What you are asked to do: Every entry is to be restated exactly; pictures are not part of the copy.

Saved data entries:
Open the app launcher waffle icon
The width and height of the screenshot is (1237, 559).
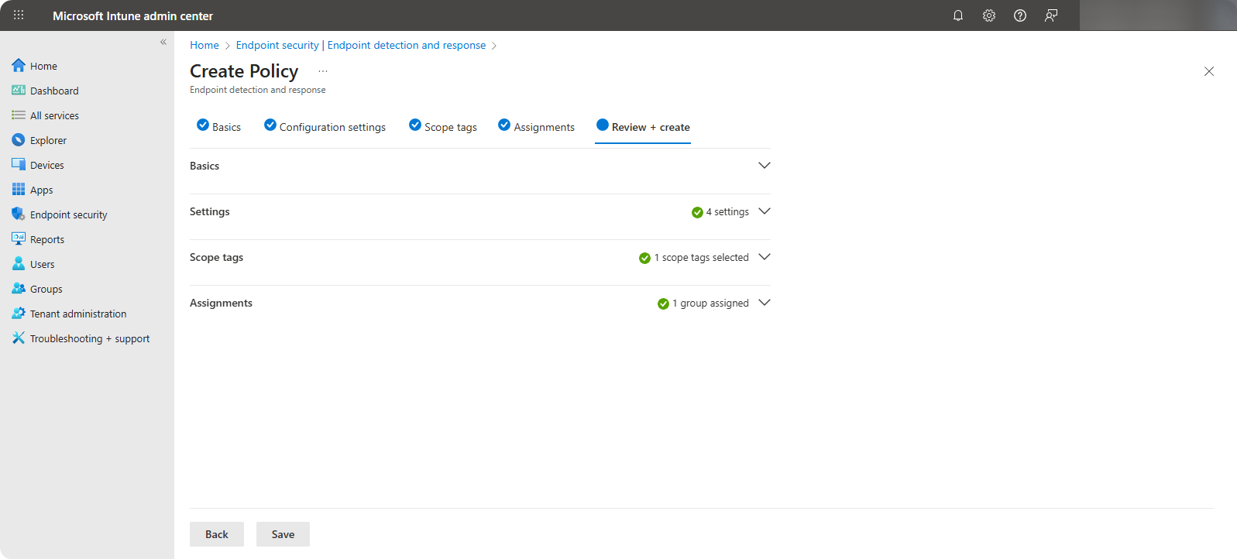(19, 15)
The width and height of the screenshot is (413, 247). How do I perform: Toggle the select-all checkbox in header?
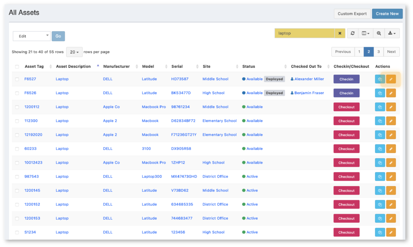[17, 67]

Reply to the exercise:
Open the app launcher waffle icon
The width and height of the screenshot is (1237, 559).
(19, 15)
The width and height of the screenshot is (413, 247). How do I perform: Toggle the select-all checkbox in header?
[17, 67]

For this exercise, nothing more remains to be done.